Written exercise: Please update the material from the line containing "Given: Open the Analytics trend panel icon" through the line containing "Select the NVMe" by changing "Analytics" to "Reporting" and leaving everything else unchanged. Return only those lines.

Stored rows:
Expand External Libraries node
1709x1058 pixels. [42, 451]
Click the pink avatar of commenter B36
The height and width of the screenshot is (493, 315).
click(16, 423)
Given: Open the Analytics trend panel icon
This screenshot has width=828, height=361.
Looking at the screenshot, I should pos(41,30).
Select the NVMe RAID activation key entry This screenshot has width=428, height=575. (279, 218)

* * *

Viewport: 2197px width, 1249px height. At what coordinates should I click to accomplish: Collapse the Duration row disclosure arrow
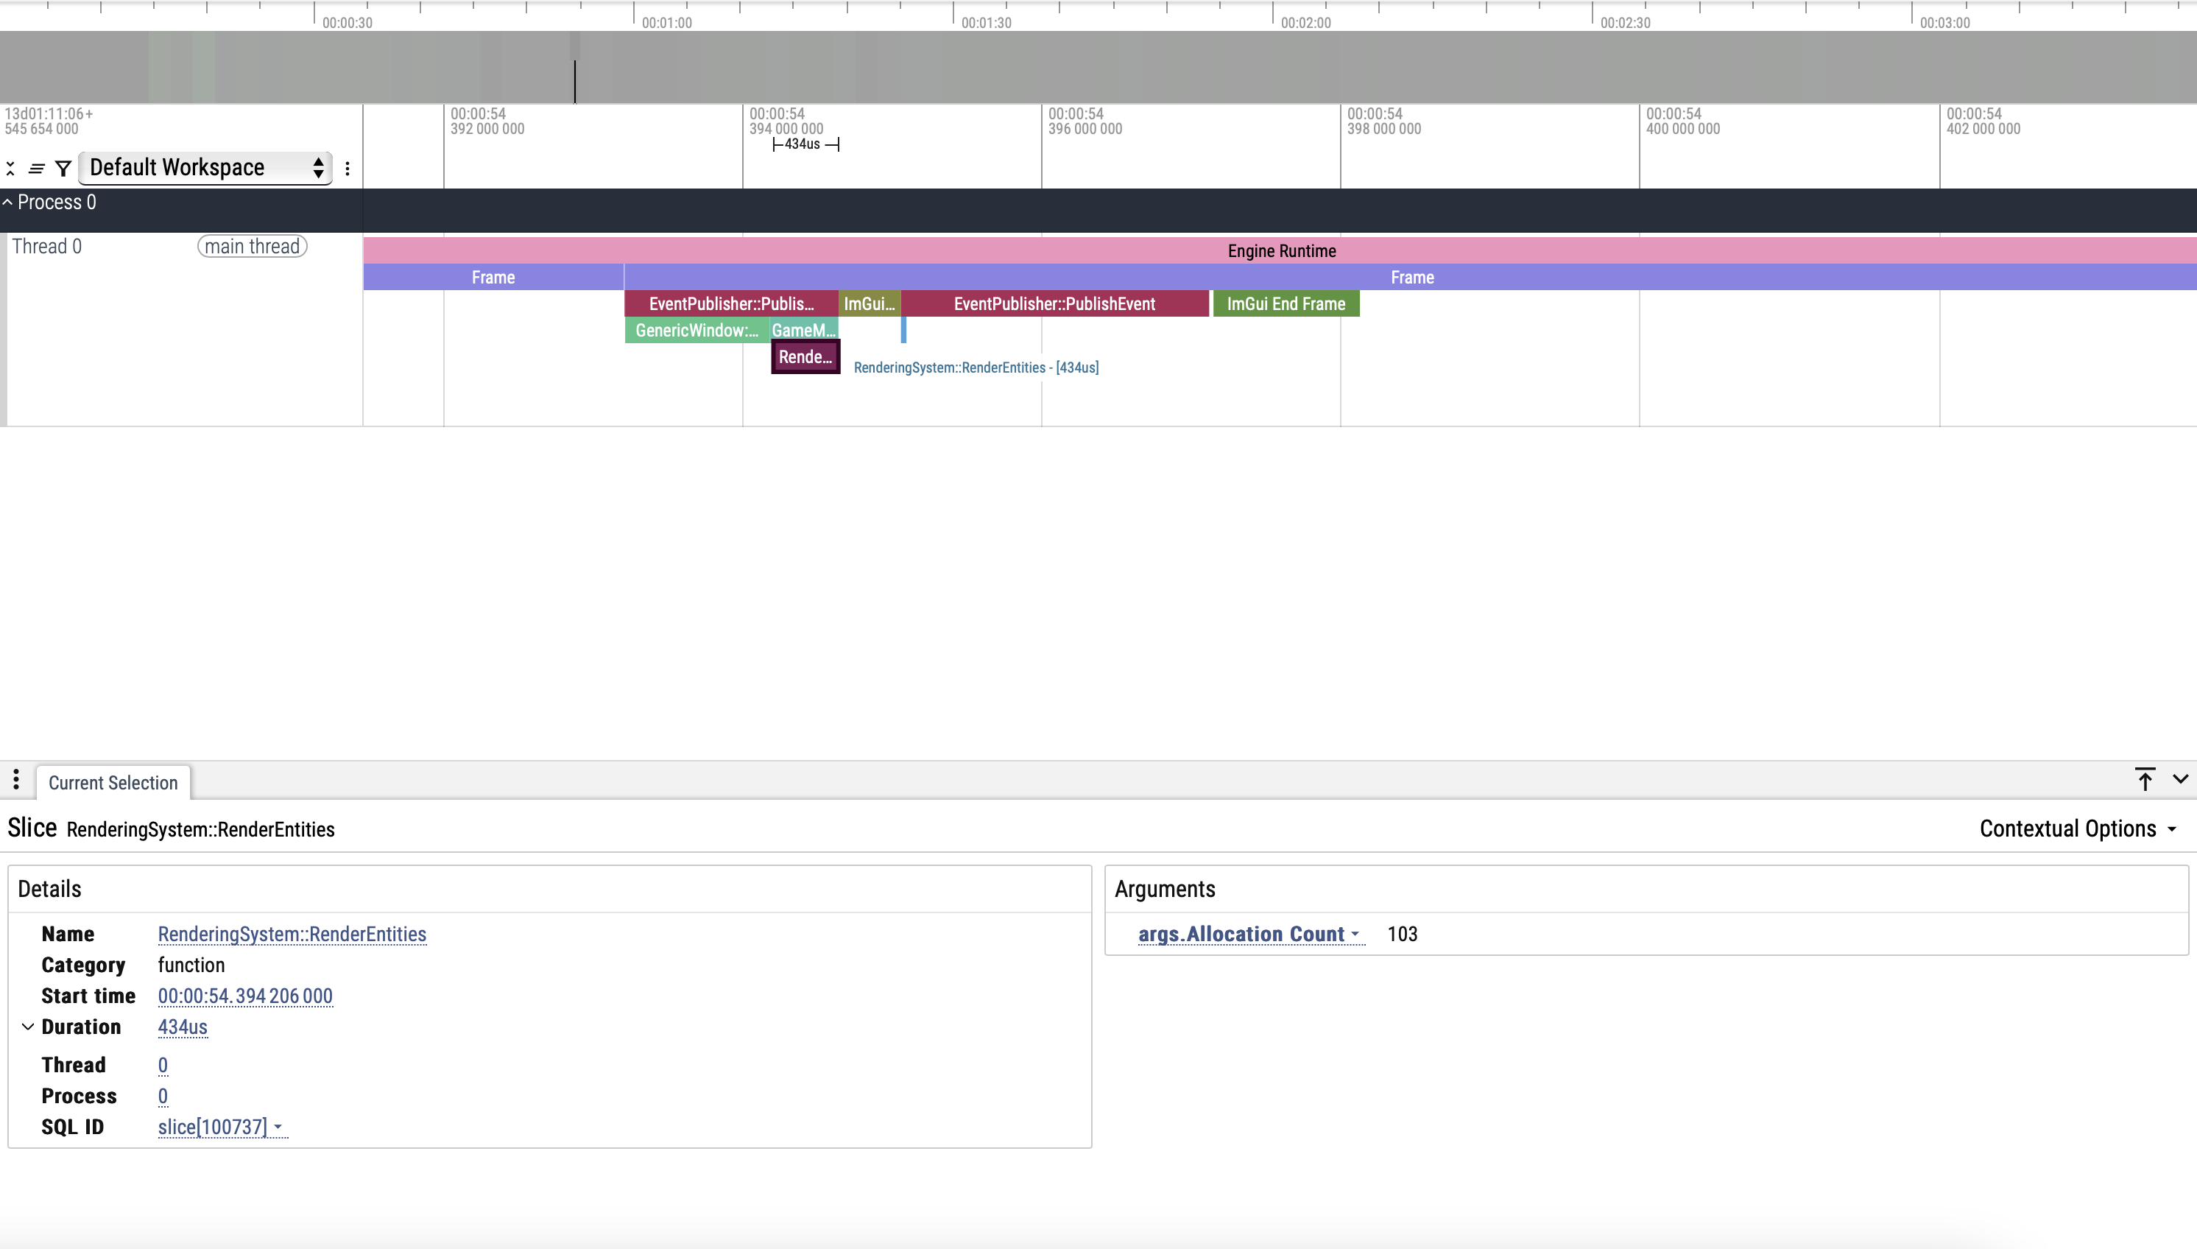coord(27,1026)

Result below:
Given: Open the Reporting trend panel icon
This screenshot has width=828, height=361.
Looking at the screenshot, I should pos(41,30).
Select the NVMe RAID activation key entry This screenshot has width=428, height=575. (279, 218)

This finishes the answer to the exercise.